The data have been analysed using mixed methods (Ramlo & Newman, 2011; Ramlo, 2016). Q methodology could be described as a way to seek for and describe patterns (Stenner & Stainton Rogers, 2004). As a first step, data from the online FlashQ were saved in an Excel file and analysed in a software package: Ken-Q Analysis, A Web Application for Q Methodology (Banasick, 2019). Data were imported into the software package and processed. Five factors were extracted using the centroid method. Three significant factors were then rotated using the varimax method. These three factors explained 58% of the variation in the data. We chose to focus on the top and bottom six statements, calculated using the software package, since we wanted to describe the differences between the different factors (see, e.g. Table 1). As a second step, an interpretation was made to describe the three profiles as prototypical examiners by analysing distinguishing statements for each factor (see also Löfström et al., 2015). Moreover, the descriptions were also based on the analysis of the statements that differentiated the different factors. The descriptions were discussed by all four authors to ensure reliability.

Findings

The three extracted factors will be discussed in turn in an ‘idealised’ manner, describing a typical viewpoint of a subscriber to the factor. The interpretations are based on the given factor array and distinguishing statements for each factor as detailed in the KenQ output.

Factor A

Factor A explains 22% of the variance. Fourteen participants had pure loadings on this factor. Table 1 highlights the six statements rated at each extreme, positive and negative (12 in total). These items will be referred to within the factor description.

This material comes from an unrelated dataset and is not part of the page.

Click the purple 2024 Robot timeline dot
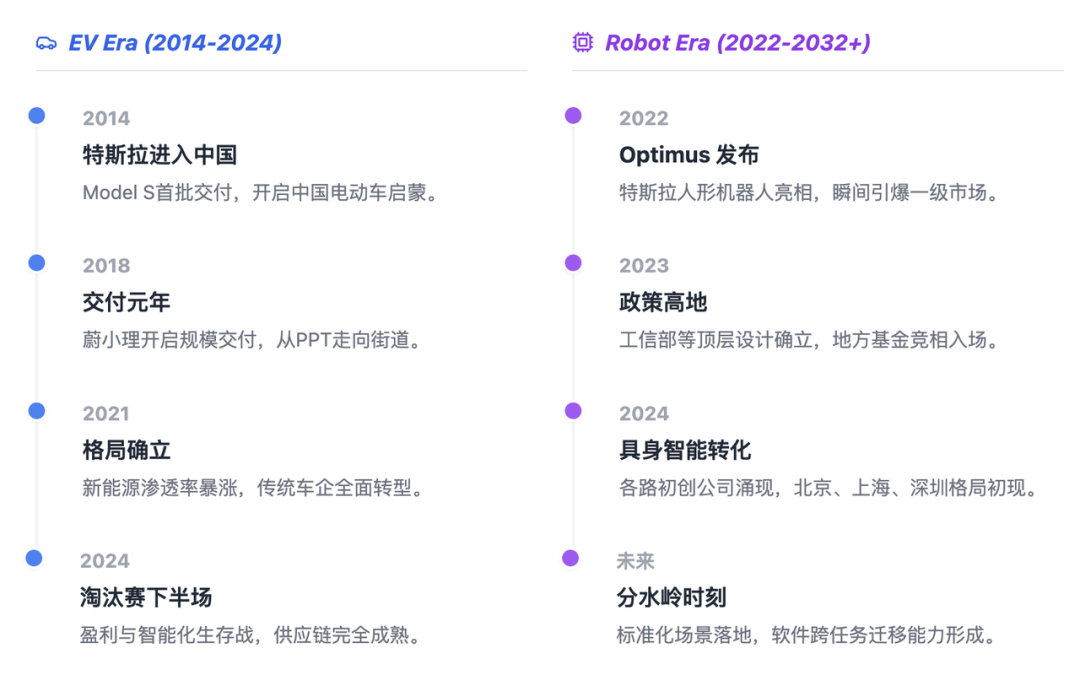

Table 1 Factor A: top six most like/unlike statements

Table 1 shows that factor A represents the belief that the alignment, structure and outline of the thesis are important. There should be a researchable purpose (8), the text structure should be logical (24), and there should be a connection between purpose, theory and method (19, 33).

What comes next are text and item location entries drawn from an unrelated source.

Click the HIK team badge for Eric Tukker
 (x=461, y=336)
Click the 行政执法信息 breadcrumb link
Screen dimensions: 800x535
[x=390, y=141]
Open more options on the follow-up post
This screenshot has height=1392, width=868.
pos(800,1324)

Statements that were ranked high in factor A are characterised by considering wider perspectives on a thesis. Logical structure, connections between different parts (19), and alignment are all criteria that feature a holistic view of the thesis. The outline of the thesis is important for the participants placed within this factor. However, researchable purpose and processing and analysis of empirical data are statements which a majority of all informants rank high. These statements are not unique to factor A in that sense.

Statements which are lower ranked should not necessarily be seen as unimportant, since the scale is relative. However, they are not as important as those that were ranked high. It is hard to see any connections between the criteria which are ranked low within factor A. The lower ranked criteria could be inferred to deal less with the actual thesis as a product. High abstraction (45), originality (34) and difficulty of attempted content (25) are all statements that lie beyond the actual text. These statements say something about the author’s ambition, rather than about the structure and precise content of the thesis. The statement within examiner’s area of expertise (1) does not say anything about the quality of the thesis, but rather about the student’s choice of subject compared to the examiner’s research interests. Those statements ranked low by the informants in factor A are often also ranked low by other informants. This means that there are statements that a majority of the participants find less important in their assessment process.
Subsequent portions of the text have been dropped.